Jessica Lily is an award-winning watercolorist based in metro-Atlanta, Georgia. Her work explores the emotional and symbolic language of plants, light, and place. With a background in both realism and abstraction, she creates intimate garden studies and immersive, large-scale botanical works as part of her ongoing Garden Portals series. Jessica often paints native plants or species found at her own garden and others, bridging the everyday with the sacred.
Her paintings have been featured in juried exhibitions throughout the Southeast, and she is an active member of national and regional watercolor societies. In addition to exhibiting and selling her work, Jessica teaches both in-person and online workshops, where she is known for her supportive, insight-driven guidance that helps students build real skills and confidence.
Jessica teaches watercolor classes at Woodlands Gardens through the Atlanta Watercolor Group. She is a member of the Georgia Watercolor Society, the American Watercolor Society, Women in Watercolor and the Atlanta Portrait Society. See her resume for the complete list.
She holds a degree in Fine Art from the University of Georgia and was the recipient of a drawing scholarship upon entering UGA. She has a lifelong passion for working in the fine arts, and supporting the arts community around her.
In her Garden Portals series, watercolorist Jessica Lily offers botanical works that act as meditations on light, memory, and the terrain of womanhood. Blending realism with abstraction and symbolism, these paintings straddle softness and structure, power and fragility as they invite viewers into immersive spaces that are at once rooted and other-worldly.
Drawing from native and cultivated plants in the Southeastern United States, Lily’s florals are strikingly unapologetic. Her azaleas are riotous in color, her roses are half-blurred behind veils, and her lilacs caught beneath a maze of dancing shadow and light. Each composition holds tension between visibility and restraint. This is A Lot celebrates the contradictions placed on women, asking them to be radiant, but not overwhelming, beautiful but effortless, full of life but never too much. Lily’s flowers don’t comply. They take up space, and in doing so, reclaim it.
In Sage Wisdom, layered blooms evoke a kind of cross-temporal conversation, an inner dialogue with our past, present, and aging selves. These works ask: What is the wisdom we carry across time?
Garden Portals is not just about gardens. It’s about the internal landscapes we tend. It’s about showing up with fullness, multi-faceted, with light, with too muchness. Naming that as sacred.
Each painting becomes an invitation: to pause, to feel, and to see both ourselves and the natural world with renewed compassion and reverence.
Short Artist Bios
Jessica Lily is a watercolor artist based in the Atlanta area whose Garden Portals series explores the emotional terrain of womanhood through botanical symbolism and immersive, light-filled compositions.

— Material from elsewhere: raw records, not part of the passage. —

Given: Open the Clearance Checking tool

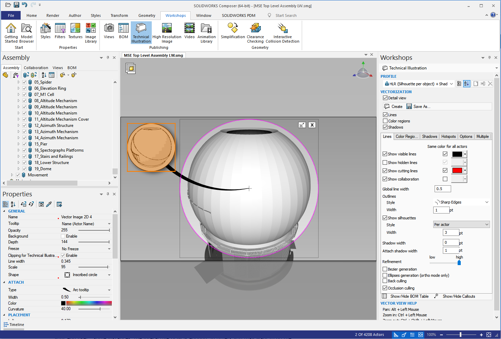Looking at the screenshot, I should click(x=255, y=32).
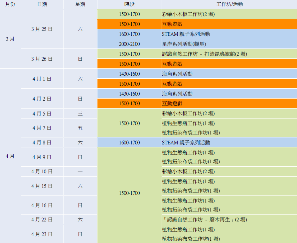
Task: Click the 4 月 8 日 date cell
Action: click(x=42, y=142)
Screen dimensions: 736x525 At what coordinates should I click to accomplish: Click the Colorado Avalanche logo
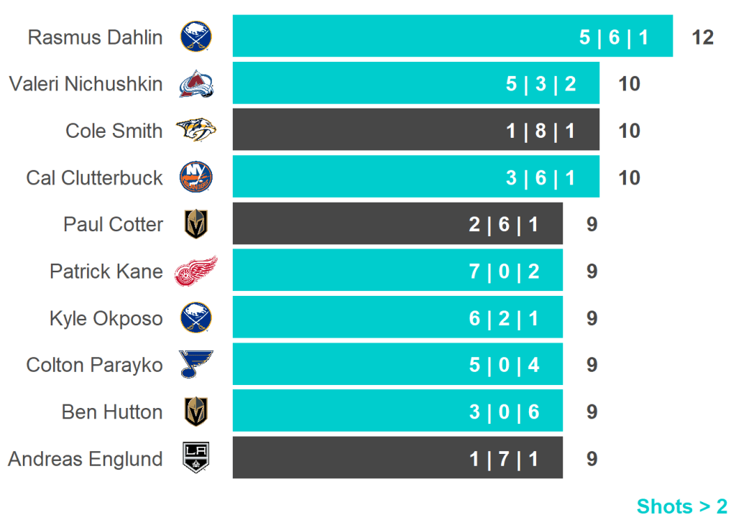pos(196,84)
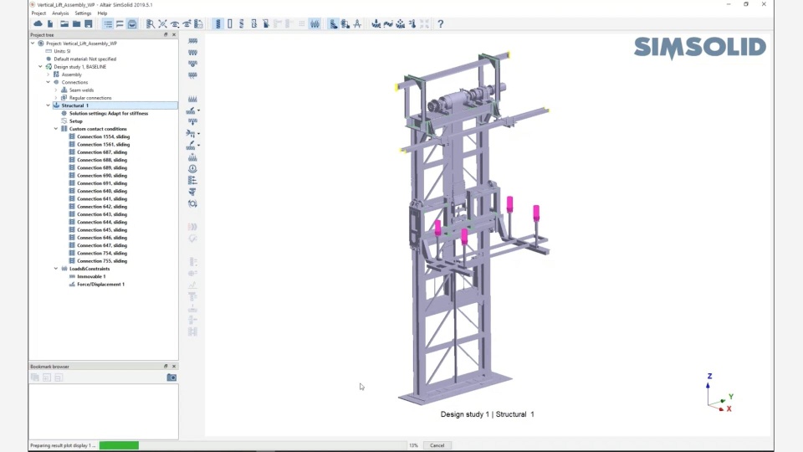The image size is (803, 452).
Task: Click the green progress bar in status bar
Action: [119, 445]
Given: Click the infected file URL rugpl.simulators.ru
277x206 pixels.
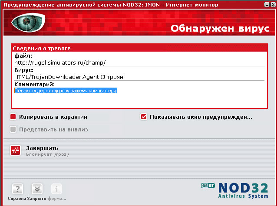Looking at the screenshot, I should [60, 62].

Her work blends softness with strength, realism with abstraction, inviting women to reconnect with their own creative wildness and inner knowing. Through each painting, she hopes to offer moments of reflection, reclamation, and renewal.

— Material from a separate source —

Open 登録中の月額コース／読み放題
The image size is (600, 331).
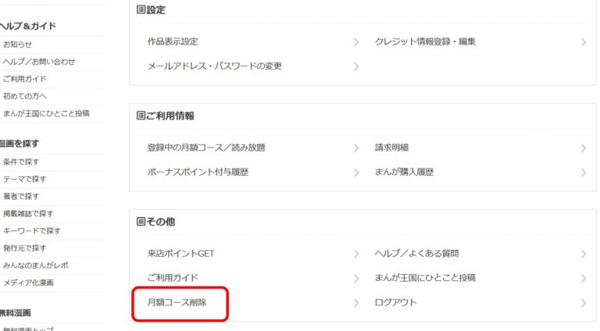[x=206, y=148]
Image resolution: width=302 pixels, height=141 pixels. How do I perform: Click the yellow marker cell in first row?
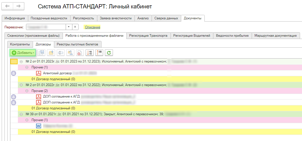pos(14,62)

Jessica Lily’s work is rooted in the Southeast: she works often with native plants and with garden spaces that are familiar to her. Lily’s current body of work, Garden Portals, explores the terrain of womanhood through botanical symbolism and metaphor. Her painting process is a healing meditation centered on duality. Light and shadow, softness and strength, realism with abstraction. Lily’s work is an invitation for women to reconnect with their own creative wildness and inner knowing. Through each painting, she hopes to offer moments of reflection, reclamation, and renewal.
For most of my adult life, I lived with an undiagnosed condition that eventually forced me to end my long-held career as a photographer. In 2023, I was finally diagnosed with a rare form of Dysautonomia and Hypermobility Spectrum Disorder, and for the first time in years, I began to heal as I started to access the treatment I had needed for so long. Painting, which I had picked back up during a season of chronic pain and disability, became both my physical therapy and my emotional lifeline.
I returned to watercolor during one of the most painful chapters of my life, when I suddenly lost the use of my dominant arm for nearly three months, a complication from my chronic condition. I had always wanted to paint a fantasy portrait of my daughter that was complete with her dream of a baby-doll unicorn palace, but never made the time. As my arm began to slowly recover, I pulled out my watercolors and painted through the pain, not knowing if I would ever actually regain full use of my arm. That painting became the first step in a profound reconnection with my artist self. Later, I learned that the gentle repetition of painting had actually helped heal my arm. Painting, quite literally, saved me.
Though I studied art in college, it was not until my 40s that I fully claimed my identity as an artist. Now, I paint to honor the tenderness of the body, sacred spaces in our natural world, and the inner knowing that lives inside each of us. My work explores the emotional terrain of womanhood through light, shadow, and botanical metaphor. It is a joy to now teach and create in community, inviting others to reconnect with their own creative wildness.